The result wasn’t sexy, but it mattered greatly.

Training stopped “camping” in one part of the state. The model saw mountains, piedmont, coastal plain, forests, beaches, cities, and farmland earlier and more evenly.

Validation metrics stabilized. Generalization improved.

This was one of those changes where nothing dramatic happened and everything got better.

Determinism Changed Everything

Early on, every epoch would dynamically resample tiles.

That sounds flexible. It’s also a nightmare to debug.

When something went wrong, I couldn’t answer basic questions like:

  • Which tiles caused the collapse?
  • Did this run actually see the same data as the last one?
  • Why does this checkpoint behave differently from yesterday’s?

So I switched to deterministic training plans.

Each epoch now has:

  • A precomputed tile list
  • A fixed seed derived from model + run + round + epoch
  • A saved plan written to disk

This one change unlocked a lot:

  • Exact reproduction of failures
  • Meaningful comparisons between runs
  • Safe caching
  • Confidence that “resume” really meant resume

If I had to pick the single most important workflow improvement in this entire project, this would be it.

SSD Caching without Changing the Rules

My first single tile test were local on my Mac Studio’s SSD, but the entire state’s LiDAR would not fit on my SSD. Running the training on a direct attached thunderbolt storage device was IO bound. More time was spent on data loading than compute. Streaming LiDAR tiles from external storage works, but it turns training into an I/O problem. The GPU sits idle waiting for data. This would not do.

The obvious solution is SSD caching—but caching is dangerous if it changes behavior.

So the cache follows strict rules:

  • Only tiles already selected by the deterministic plan are cached
  • No reordering
  • No substitution
  • No silent skips

The cache just answers one question faster:

“Where is this tile stored right now?”

With that in place, training throughput jumped dramatically, without changing results at all. Same tiles, in the same order AND the same model behavior. Just fewer I/O stalls.

Resume Means Resume (Not “Sort Of”)

Resume logic turned out to be another quiet source of bugs.

Early versions would accidentally:

  • Pick up old metrics
  • Resume from the wrong epoch
  • Mix incompatible runs

Now resume is strict:

  • Everything is scoped to a single --output-dir
  • Epoch indexing is round-local and explicit
  • Resume logs show exactly what state was inferred

If training stops at 2am because of a power blip, I don’t lose days of work. Worst case, I lose one epoch.

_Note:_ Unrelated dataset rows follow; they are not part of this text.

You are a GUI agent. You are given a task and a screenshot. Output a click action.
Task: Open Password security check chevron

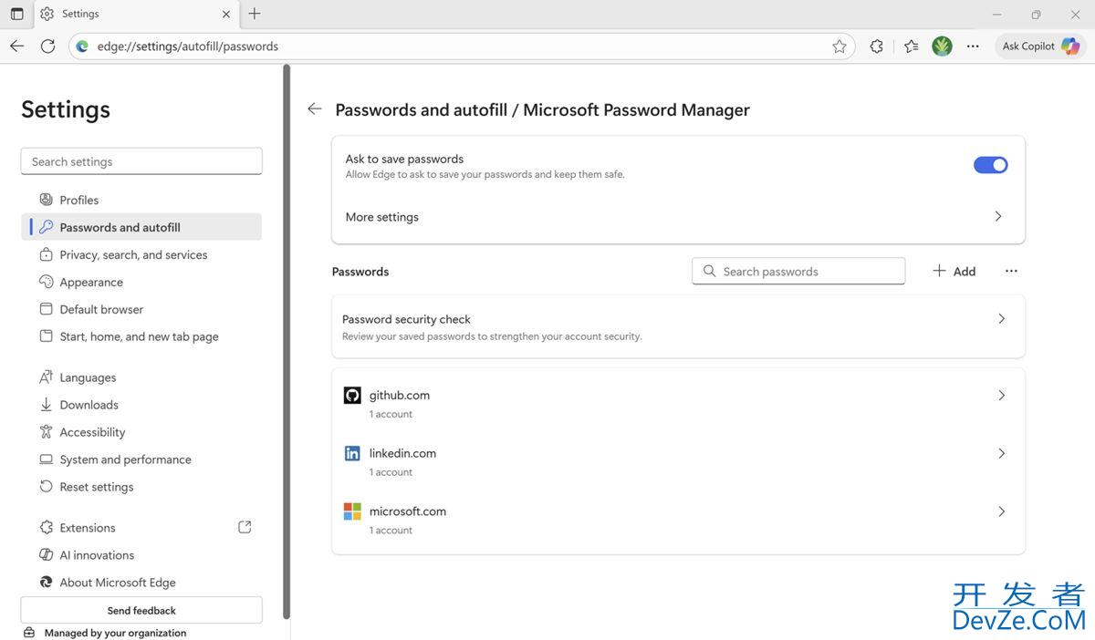1001,319
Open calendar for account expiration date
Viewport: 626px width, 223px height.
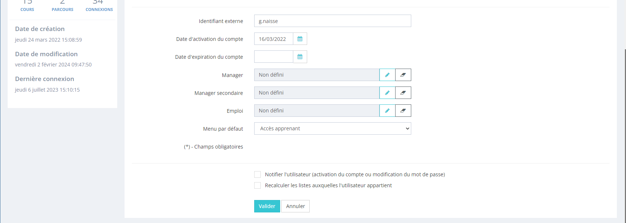pyautogui.click(x=300, y=57)
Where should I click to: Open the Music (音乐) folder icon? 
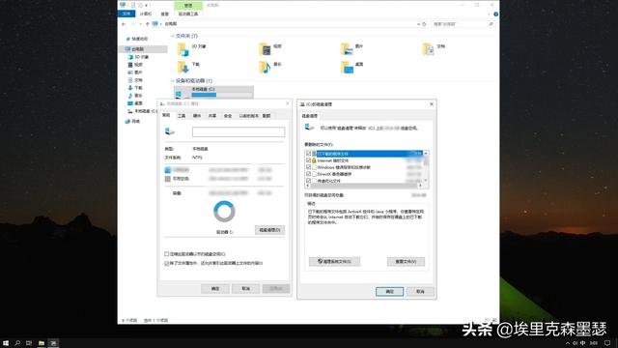(265, 68)
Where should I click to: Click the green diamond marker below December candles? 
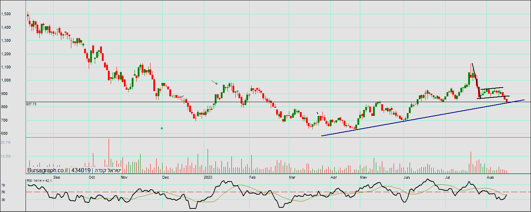[162, 128]

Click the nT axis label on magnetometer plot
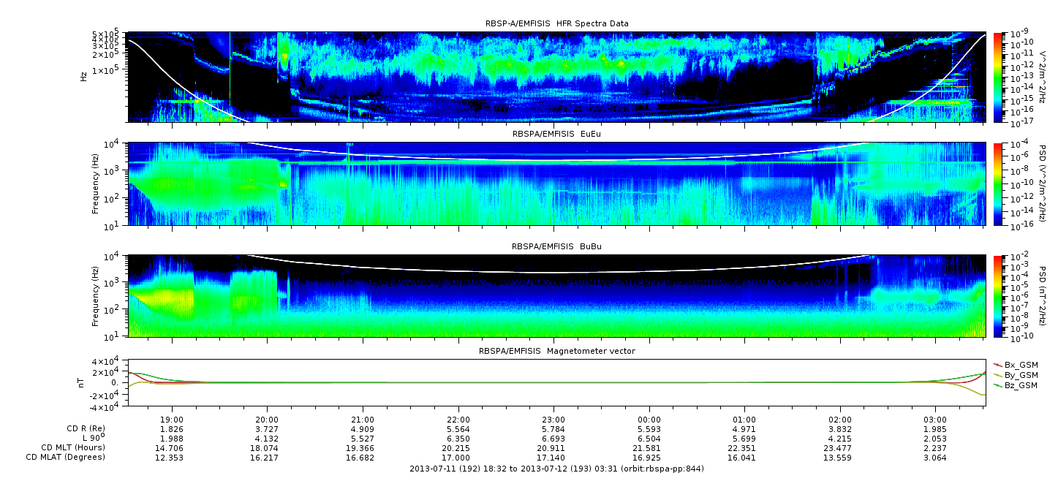(x=83, y=382)
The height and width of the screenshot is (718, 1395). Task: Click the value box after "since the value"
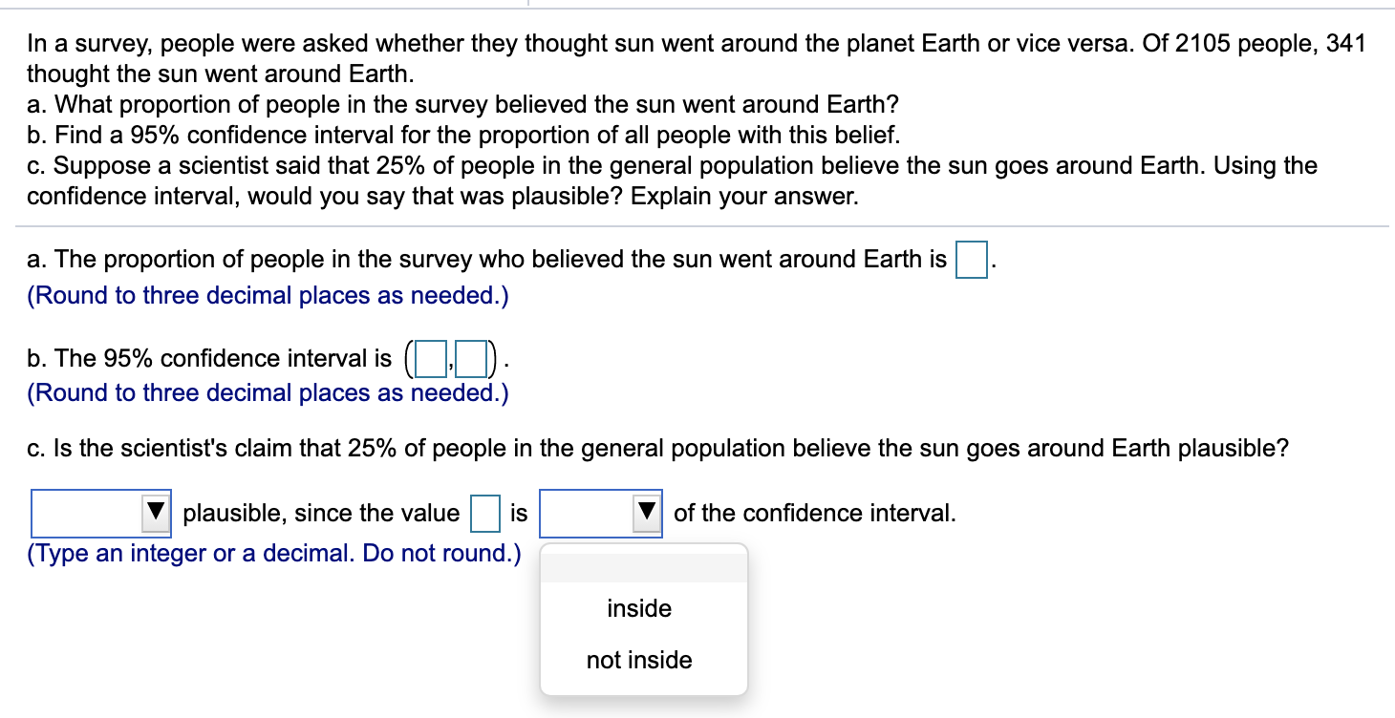coord(485,512)
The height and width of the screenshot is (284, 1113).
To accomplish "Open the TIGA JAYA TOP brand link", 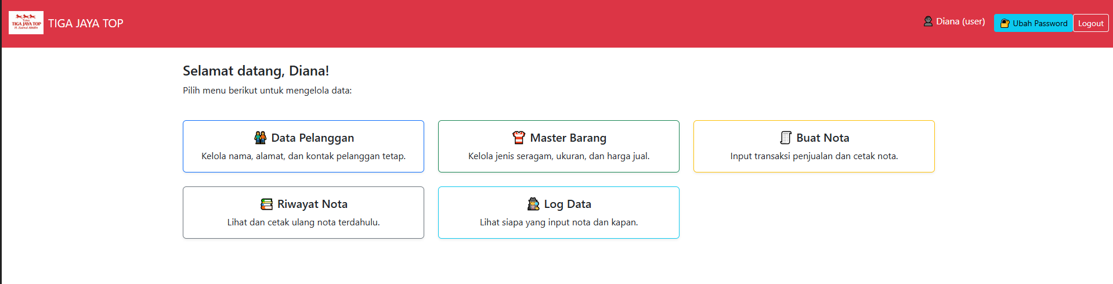I will [x=86, y=23].
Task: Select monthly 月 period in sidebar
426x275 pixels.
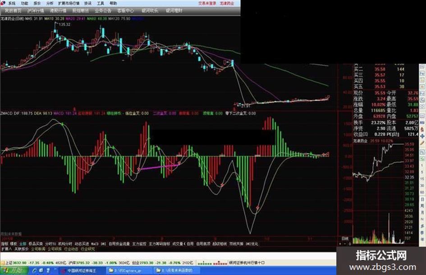Action: tap(422, 212)
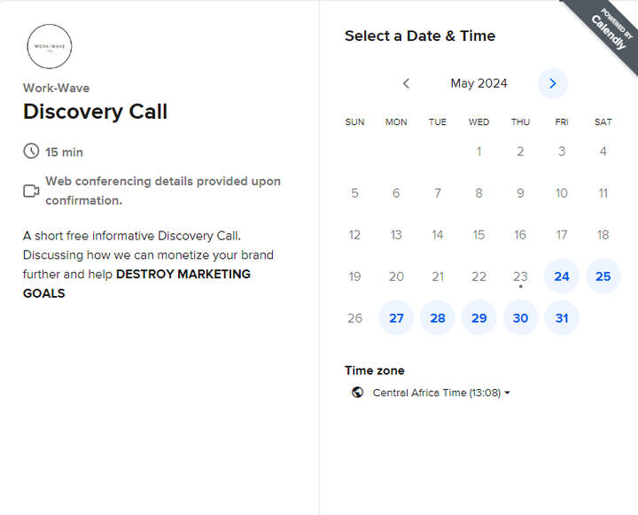Pick Tuesday May 28 date

[437, 318]
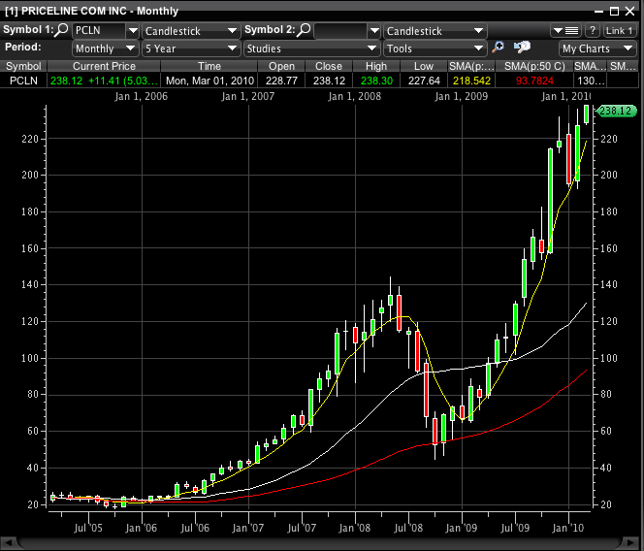
Task: Click the Symbol 1 search magnifier icon
Action: (63, 30)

That peace of mind matters when experiments run for weeks.

At this point of the journey my Mac Studio’s GPU has been camped out around 90% for nearly a month solid.

Why I Built Visualization Before the Model Was “Done”

At this point, I could train reasonably well, but I still didn’t fully trust the process as so many things had to be changed along the way.

So I built visualization to see where the AI Model to Identify Ground in LiDAR has been learning.

Not pretty dashboards. Practical ones.

  • Tile footprints showing what the model has seen
  • Heatmaps of usage and recency
  • Layers for first-seen tiles
  • Validation overlays

Exported as shapefiles, GeoJSON, and KML so I can open them in QGIS or Google Earth.

This let me answer questions like:

  • Is the model seeing the whole state?
  • Are some regions being oversampled?
  • Did validation tiles accidentally leak into training?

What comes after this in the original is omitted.